* _EXTRACTED RECORDS_:
--------
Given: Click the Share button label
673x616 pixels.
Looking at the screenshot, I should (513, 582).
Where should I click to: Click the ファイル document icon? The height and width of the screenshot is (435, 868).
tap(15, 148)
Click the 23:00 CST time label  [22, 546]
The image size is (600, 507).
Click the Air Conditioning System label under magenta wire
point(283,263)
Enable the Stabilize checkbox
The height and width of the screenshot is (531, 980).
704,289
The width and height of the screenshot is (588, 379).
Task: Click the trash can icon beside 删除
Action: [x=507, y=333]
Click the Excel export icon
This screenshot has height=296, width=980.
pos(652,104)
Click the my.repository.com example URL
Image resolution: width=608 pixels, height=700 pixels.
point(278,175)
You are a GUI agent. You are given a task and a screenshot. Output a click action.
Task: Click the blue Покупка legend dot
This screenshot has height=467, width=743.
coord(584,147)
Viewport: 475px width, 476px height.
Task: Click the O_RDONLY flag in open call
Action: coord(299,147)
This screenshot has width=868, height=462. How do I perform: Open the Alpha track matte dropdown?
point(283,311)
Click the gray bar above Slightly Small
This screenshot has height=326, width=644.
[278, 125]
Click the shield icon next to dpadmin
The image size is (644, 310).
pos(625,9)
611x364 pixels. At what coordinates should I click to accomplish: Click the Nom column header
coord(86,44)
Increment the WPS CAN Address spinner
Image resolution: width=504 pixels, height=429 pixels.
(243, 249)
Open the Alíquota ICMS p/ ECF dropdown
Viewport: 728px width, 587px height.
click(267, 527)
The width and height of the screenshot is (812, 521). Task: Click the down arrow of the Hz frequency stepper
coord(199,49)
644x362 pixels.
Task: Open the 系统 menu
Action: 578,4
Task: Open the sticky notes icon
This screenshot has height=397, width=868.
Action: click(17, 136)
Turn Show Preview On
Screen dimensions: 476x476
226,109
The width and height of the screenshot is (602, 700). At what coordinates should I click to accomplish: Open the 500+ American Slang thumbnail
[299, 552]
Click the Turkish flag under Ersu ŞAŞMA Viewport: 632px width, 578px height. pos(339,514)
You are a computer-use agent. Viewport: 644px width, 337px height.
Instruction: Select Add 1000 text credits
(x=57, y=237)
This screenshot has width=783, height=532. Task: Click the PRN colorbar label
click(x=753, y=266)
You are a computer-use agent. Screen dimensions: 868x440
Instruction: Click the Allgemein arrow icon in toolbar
--------
* _WHAT IS EXPECTED_:
After locating the line with "673x616 pixels." in the material above, return it and each line after it exactly, ending at the line with "Click the Turkish".

* _SOLUTION FOR THIS TASK_:
673x616 pixels.
Looking at the screenshot, I should (513, 582).
Where should I click to: Click the ファイル document icon? The height and width of the screenshot is (435, 868).
tap(15, 148)
Click the 23:00 CST time label  [22, 546]
The image size is (600, 507).
Click the Air Conditioning System label under magenta wire
point(283,263)
Enable the Stabilize checkbox
The height and width of the screenshot is (531, 980).
704,289
The width and height of the screenshot is (588, 379).
Task: Click the trash can icon beside 删除
Action: [x=507, y=333]
Click the Excel export icon
This screenshot has height=296, width=980.
pos(652,104)
Click the my.repository.com example URL
Image resolution: width=608 pixels, height=700 pixels.
point(278,175)
You are a GUI agent. You are given a task and a screenshot. Output a click action.
Task: Click the blue Покупка legend dot
This screenshot has height=467, width=743.
coord(584,147)
Viewport: 475px width, 476px height.
Task: Click the O_RDONLY flag in open call
Action: coord(299,147)
This screenshot has width=868, height=462. How do I perform: Open the Alpha track matte dropdown?
point(283,311)
Click the gray bar above Slightly Small
This screenshot has height=326, width=644.
[278, 125]
Click the shield icon next to dpadmin
The image size is (644, 310).
pos(625,9)
611x364 pixels. At what coordinates should I click to accomplish: Click the Nom column header
coord(86,44)
Increment the WPS CAN Address spinner
Image resolution: width=504 pixels, height=429 pixels.
(243, 249)
Open the Alíquota ICMS p/ ECF dropdown
Viewport: 728px width, 587px height.
click(267, 527)
The width and height of the screenshot is (812, 521). Task: Click the down arrow of the Hz frequency stepper
coord(199,49)
644x362 pixels.
Task: Open the 系统 menu
Action: 578,4
Task: Open the sticky notes icon
This screenshot has height=397, width=868.
Action: click(17, 136)
Turn Show Preview On
Screen dimensions: 476x476
226,109
The width and height of the screenshot is (602, 700). At what coordinates should I click to accomplish: Open the 500+ American Slang thumbnail
[299, 552]
Click the Turkish flag under Ersu ŞAŞMA Viewport: 632px width, 578px height. pos(339,514)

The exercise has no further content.